José María García Álvarez-Coque y Dionisio Ortiz Miranda
Crisis agraria, ni tan nueva ni tan inesperada. Por José María García Álvarez-Coque y Dionisio Ortiz Miranda
José María García Álvarez-Coque y Dionisio Ortiz Miranda
En lo que llevamos de año ha vuelto a estallar el malestar de amplias capas de la agricultura española por los bajos precios, los elevados costes de producción y los desequilibrios de la cadena de valor. Han corrido ríos de tinta en las últimas semanas con argumentos que, por un lado, empatizan con los productores que reciben un porcentaje cada vez menor del valor final en los mercados minoristas, sometidos al exceso de poder de las empresas grandes; y por el otro, culpan a los agricultores de no saber organizarse y adaptarse a los cambios de la demanda por parte de los consumidores.
Pero lo que pasa no es tan nuevo ni tan inesperado. En realidad, estamos asistiendo a la enésima derivación de lo que el Premio Nobel Theodore Shultz denominó en 1945 el “problema agrario” que explicaba las crisis de ingresos de los productores por el desarrollo tecnológico y la inelasticidad de la demanda-renta de los alimentos. Hay elementos novedosos en la actualidad, como son la sofisticación del mercado, los nuevos retos nutricionales y climáticos, y la digitalización, entre otros, pero que no alteran en lo esencial la naturaleza de ese problema agrario.
Lo que ocurre en la agricultura tampoco hay que aislarlo de fenómenos de escala mundial, como es la concentración del poder económico y la riqueza en pocas manos, como bien apunta Pikkety en “El capital del siglo XXI”. Las cadenas de valor en la alimentación están cada vez más gobernadas por grandes grupos económicos, no solo a nivel de la provisión de insumos o en la distribución final, sino también cada vez más en la propia producción agraria. Las perspectivas de la demanda mundial de alimentos podrían atenuar coyunturalmente las crisis bajistas de precios, pero a medio plazo persistirán las presiones sobre las pequeñas explotaciones y las desigualdades dentro del propio sector. Esto pasa en un sector agroalimentario como el español globalmente exitoso, como sugiere el Observatorio publicado por Cajamar.
La obra de Shultz sentó las bases para una política agraria estabilizadora de rentas que prevaleció en Estados Unidos de la post-guerra e inspiró los inicios de la Política Agrícola Común en el viejo continente. El problema es que, con el paso del tiempo, las sucesivas reformas de la PAC, no solo a nivel de diseño comunitario sino en especial en el modo en el que han sido aplicadas en España, han estado permanentemente lastradas por la prioridad de mantener un modelo basado en ayudas directas que solo han sido un paliativo. Se ha actuado sobre los síntomas y no sobre las causas, sin orientar las ayudas hacia las explotaciones profesionales, a la mejora tecnológica y del capital humano, al estimulo de organizaciones de productores capaces de generar valor y capacidad de negociación, o al desarrollo de canales comerciales emergentes. Es más, los instrumentos de la política agraria tienen que integrar en esos objetivos sectoriales mecanismos que fomenten y remuneren los cambios que ha de introducir la actividad agraria para convertirse en un verdadero protagonista de la transición ecológica.

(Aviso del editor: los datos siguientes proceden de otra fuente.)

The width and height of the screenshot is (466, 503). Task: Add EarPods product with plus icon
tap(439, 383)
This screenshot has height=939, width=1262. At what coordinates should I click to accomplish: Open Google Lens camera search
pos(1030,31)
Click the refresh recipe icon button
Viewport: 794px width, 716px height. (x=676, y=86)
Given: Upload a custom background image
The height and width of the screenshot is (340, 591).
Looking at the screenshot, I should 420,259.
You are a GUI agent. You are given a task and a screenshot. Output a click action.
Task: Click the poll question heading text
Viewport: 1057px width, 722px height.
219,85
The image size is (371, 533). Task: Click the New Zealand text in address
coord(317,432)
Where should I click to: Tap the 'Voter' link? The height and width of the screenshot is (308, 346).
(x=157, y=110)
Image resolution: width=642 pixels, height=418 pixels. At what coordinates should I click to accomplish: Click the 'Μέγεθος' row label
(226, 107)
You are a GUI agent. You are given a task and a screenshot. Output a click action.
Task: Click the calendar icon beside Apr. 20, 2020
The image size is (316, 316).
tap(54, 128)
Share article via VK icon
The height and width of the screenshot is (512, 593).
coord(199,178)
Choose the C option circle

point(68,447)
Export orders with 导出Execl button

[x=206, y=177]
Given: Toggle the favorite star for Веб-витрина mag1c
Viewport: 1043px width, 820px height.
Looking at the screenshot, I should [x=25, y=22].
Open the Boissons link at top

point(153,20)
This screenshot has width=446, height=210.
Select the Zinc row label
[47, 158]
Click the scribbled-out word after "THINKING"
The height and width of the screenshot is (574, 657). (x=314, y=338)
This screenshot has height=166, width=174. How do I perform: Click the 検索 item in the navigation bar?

Esperemos que la reforma de la PAC, y especialmente el nuevo Plan Estratégico Nacional,tomen en serio la mejora de las estructuras productivas y comerciales cuyo resultado no se verá hasta pasados unos años. La falta de una estrategia aboca a una creciente dualidad en el campo español, donde coexiste la concentración empresarial y la acumulación de valor añadido con el abandono de tierras agrarias, la pérdida de patrimonio natural ligado a la agricultura y el declive de muchas comunidades rurales.